Disable XRDP users from restarting/Shutting Down Computer

Hello all,

I am using OpenSUSE 13.1 with XFCE DE and I have installed xrdp and it’s working fine but the only issue is the normal users who login via RDP from terminals are able to shut the computer down. How to prevent RDP users from Shutting/Rebooting the computer.

Thanks.

Since XRDP enables a User to login locally, I don’t know that it’s possible directly.
But, there are well known ways used by many technologies to more or less enable what you describe…

  • Shutdown requires root permissions. Don’t allow your Users root permissions (both su and sudo, sudo requries modifying the sudoers file)
  • Remove any objects used to shutdown, although this might not be very usable by itself if the User feels familiar at the command line, you can do things like remove shutdown as a menu option in the Desktop.
  • Deploy VMs or similar. Since the User is logging into a virtual machine, the only thing being shut down is the virtual machine and not the Host.

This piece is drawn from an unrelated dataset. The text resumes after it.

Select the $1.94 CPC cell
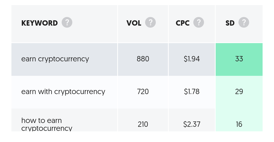The height and width of the screenshot is (142, 274). coord(192,59)
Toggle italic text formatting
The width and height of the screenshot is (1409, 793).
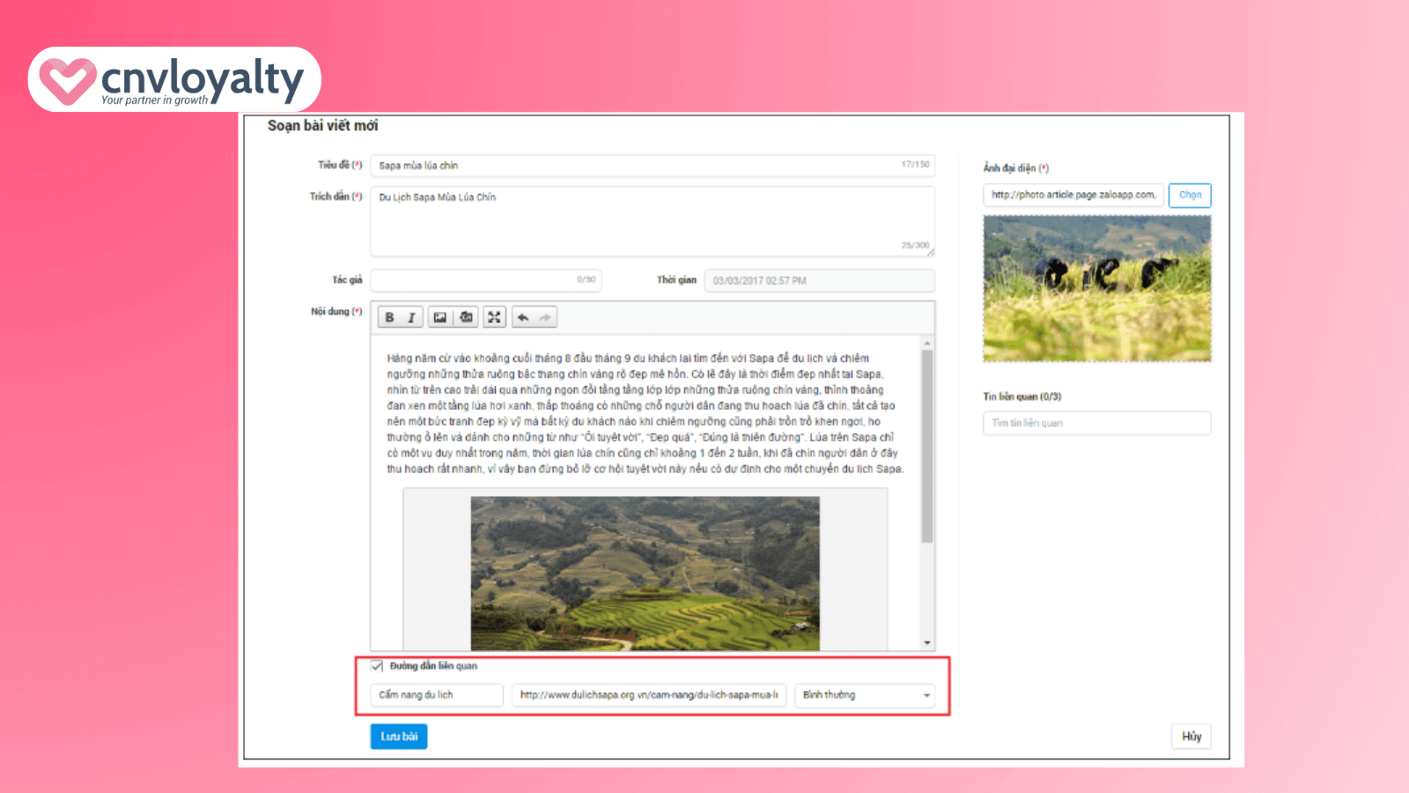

The above can be applied a variety of ways like configuring config files manually, perhaps applying policy.

TSU

On 2015-07-24 19:56, tsu2 wrote:

> - Shutdown requires root permissions. Don’t allow your Users root
> permissions (both su and sudo, sudo requries modifying the sudoers file)

Guessing… I think policykit may be involved.


Cheers / Saludos,

Carlos E. R.

(from 13.1 x86_64 “Bottle” (Minas Tirith))

Found a strange thing. When I start the xrdp service after computer boots then the RDP users are able to shut down the computer where if I start the service by adding to crontab then the RDP users are just able to disconnect the session.

Also the chkconfig doesn’t start the xrdp service at boot.

  1. As I suggested in my post, technicaly speaking I think you’re describing simple multi-user logins to the Linux running on bare metal only. By definition, this is not “virtualization” since nothing is actually virtualized, it’s simply multiple Users accessing the system, so by default every User <may> have root and shutdown permission unless a security policy prevents or hides.

  2. There are generally 2 main categories of Virtualization discussed in this forum, one seen more than thte other.
    The first uses a paravirtualized or fully virtualization kernel, and is used by most recognized virtualization technologies like KVM, Xen, VirtualBox, VMware, etc. The Guests using these virtualization apps are fully isolated from each other and the Host so unless you do some major security hack you can’t ever have the scenario you describe. The XRDP protocol is typically implemented by way of using VNC to view graphical Desktops in these Guests, particularly if using the libvirt management system.

The other main virtualization is only isolation and virtual networking, but no kernel virtualiztion. On Linux, this generally means Linux containers, and main implementations particularly on openSUSE include Docker and LXC. Unless you use libvirt to manage these Guest Containers, using the XRDP protocol is an option but not necessarily implemented.

So,
Just saying… Depending on what you want to implement, you may or may not have set up what you want. If you want true prevention from ordinary Users executing operations that affect the entire machine, you are doing ti wrong by having the Users log in to the only operating system running. You need to instead define an isolated and likely virtualized environment to properly deploy isolated User environments.